Restate each entry word for word. Keep every detail intact.

(Extracted records)
+ + +

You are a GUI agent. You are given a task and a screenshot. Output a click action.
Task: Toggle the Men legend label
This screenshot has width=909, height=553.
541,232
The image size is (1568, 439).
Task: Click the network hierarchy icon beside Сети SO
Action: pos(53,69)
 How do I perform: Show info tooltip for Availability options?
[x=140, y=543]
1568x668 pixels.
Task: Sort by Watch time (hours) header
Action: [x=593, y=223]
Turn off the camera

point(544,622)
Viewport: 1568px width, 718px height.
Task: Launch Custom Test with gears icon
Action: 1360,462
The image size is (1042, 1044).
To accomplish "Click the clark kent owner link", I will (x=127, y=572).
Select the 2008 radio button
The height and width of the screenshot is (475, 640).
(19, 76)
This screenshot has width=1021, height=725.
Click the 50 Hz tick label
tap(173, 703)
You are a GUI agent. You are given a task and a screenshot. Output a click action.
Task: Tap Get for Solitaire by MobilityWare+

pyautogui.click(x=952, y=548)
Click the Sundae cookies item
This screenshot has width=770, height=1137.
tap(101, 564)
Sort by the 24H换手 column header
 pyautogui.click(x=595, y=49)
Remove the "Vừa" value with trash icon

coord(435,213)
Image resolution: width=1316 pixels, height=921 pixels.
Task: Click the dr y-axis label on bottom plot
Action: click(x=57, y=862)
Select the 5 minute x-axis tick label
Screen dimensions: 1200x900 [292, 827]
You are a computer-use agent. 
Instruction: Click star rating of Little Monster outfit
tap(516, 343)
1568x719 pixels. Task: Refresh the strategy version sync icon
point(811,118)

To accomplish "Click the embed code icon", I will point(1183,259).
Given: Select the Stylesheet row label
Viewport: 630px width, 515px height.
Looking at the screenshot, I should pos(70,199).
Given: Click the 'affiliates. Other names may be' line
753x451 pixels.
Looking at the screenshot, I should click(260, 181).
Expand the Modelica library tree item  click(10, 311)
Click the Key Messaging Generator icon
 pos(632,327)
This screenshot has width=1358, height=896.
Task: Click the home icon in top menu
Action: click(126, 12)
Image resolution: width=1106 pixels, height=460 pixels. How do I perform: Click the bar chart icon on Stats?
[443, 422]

+ + +

= Task result =
You are a GUI agent. You are given a task and a screenshot. Output a click action.
Task: Toggle the Men legend label
This screenshot has width=909, height=553.
541,232
The image size is (1568, 439).
Task: Click the network hierarchy icon beside Сети SO
Action: pos(53,69)
 How do I perform: Show info tooltip for Availability options?
[x=140, y=543]
1568x668 pixels.
Task: Sort by Watch time (hours) header
Action: [x=593, y=223]
Turn off the camera

point(544,622)
Viewport: 1568px width, 718px height.
Task: Launch Custom Test with gears icon
Action: 1360,462
The image size is (1042, 1044).
To accomplish "Click the clark kent owner link", I will (x=127, y=572).
Select the 2008 radio button
The height and width of the screenshot is (475, 640).
(19, 76)
This screenshot has width=1021, height=725.
Click the 50 Hz tick label
tap(173, 703)
You are a GUI agent. You are given a task and a screenshot. Output a click action.
Task: Tap Get for Solitaire by MobilityWare+

pyautogui.click(x=952, y=548)
Click the Sundae cookies item
This screenshot has width=770, height=1137.
tap(101, 564)
Sort by the 24H换手 column header
 pyautogui.click(x=595, y=49)
Remove the "Vừa" value with trash icon

coord(435,213)
Image resolution: width=1316 pixels, height=921 pixels.
Task: Click the dr y-axis label on bottom plot
Action: click(x=57, y=862)
Select the 5 minute x-axis tick label
Screen dimensions: 1200x900 [292, 827]
You are a computer-use agent. 
Instruction: Click star rating of Little Monster outfit
tap(516, 343)
1568x719 pixels. Task: Refresh the strategy version sync icon
point(811,118)

To accomplish "Click the embed code icon", I will point(1183,259).
Given: Select the Stylesheet row label
Viewport: 630px width, 515px height.
Looking at the screenshot, I should pos(70,199).
Given: Click the 'affiliates. Other names may be' line
753x451 pixels.
Looking at the screenshot, I should click(260, 181).
Expand the Modelica library tree item  click(10, 311)
Click the Key Messaging Generator icon
 pos(632,327)
This screenshot has width=1358, height=896.
Task: Click the home icon in top menu
Action: click(126, 12)
Image resolution: width=1106 pixels, height=460 pixels. How do I perform: Click the bar chart icon on Stats?
[443, 422]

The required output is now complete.